Ann, 71, from Cambridgeshire – diagnosed with Cadasil in 2017
“It is very hard to distinguish between the symptoms of old age and the consequences of the disease.”
In my early 50s I started to suffer various symptoms, including numerous TIAs, so it was a long time before I was diagnosed.
The majority of TIAs were very short-lived and the doctors suggested that I might even have them in my sleep and so be unaware of them.
At that time, the doctors declared that I did not have the gene they were looking for, but when a full DNA sequence was taken through the Human Genome Project last year (2017), it was positive.
Within the last three years I have been admitted to hospital with three separate cerebral episodes, one a definite stroke, the others marked by symptoms of confusion and disorientation.
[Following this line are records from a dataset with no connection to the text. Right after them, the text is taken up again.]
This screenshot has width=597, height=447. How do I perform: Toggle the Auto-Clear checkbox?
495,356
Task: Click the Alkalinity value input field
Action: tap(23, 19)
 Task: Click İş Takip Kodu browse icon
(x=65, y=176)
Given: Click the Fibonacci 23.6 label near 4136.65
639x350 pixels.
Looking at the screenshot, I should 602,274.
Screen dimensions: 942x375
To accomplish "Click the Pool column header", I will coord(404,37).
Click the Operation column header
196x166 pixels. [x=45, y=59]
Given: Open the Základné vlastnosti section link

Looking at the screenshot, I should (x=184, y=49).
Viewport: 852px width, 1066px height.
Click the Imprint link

When I was first diagnosed, it was good to have an explanation for the TIAs, but I felt things would only get worse.
My deteriorating health, rather than the diagnosis itself, has limited my life in various ways. I have suffered from increasing fatigue and anxiety, a massive inner ear infection and gait problems.
I cannot walk the distances I should like to walk; I cannot do long distance travel; my life is limited by fatigue and fear that challenges may be beyond me.
Many health care providers have not heard of the disease, and when they have their knowledge is very limited.
So my main support has come from my husband and friends who know of my condition, they are very considerate.
I regard living with Cadasil as a thorough nuisance. It is very hard to distinguish between the symptoms of old age and the consequences of the disease. Many older people say it’s no fun growing old.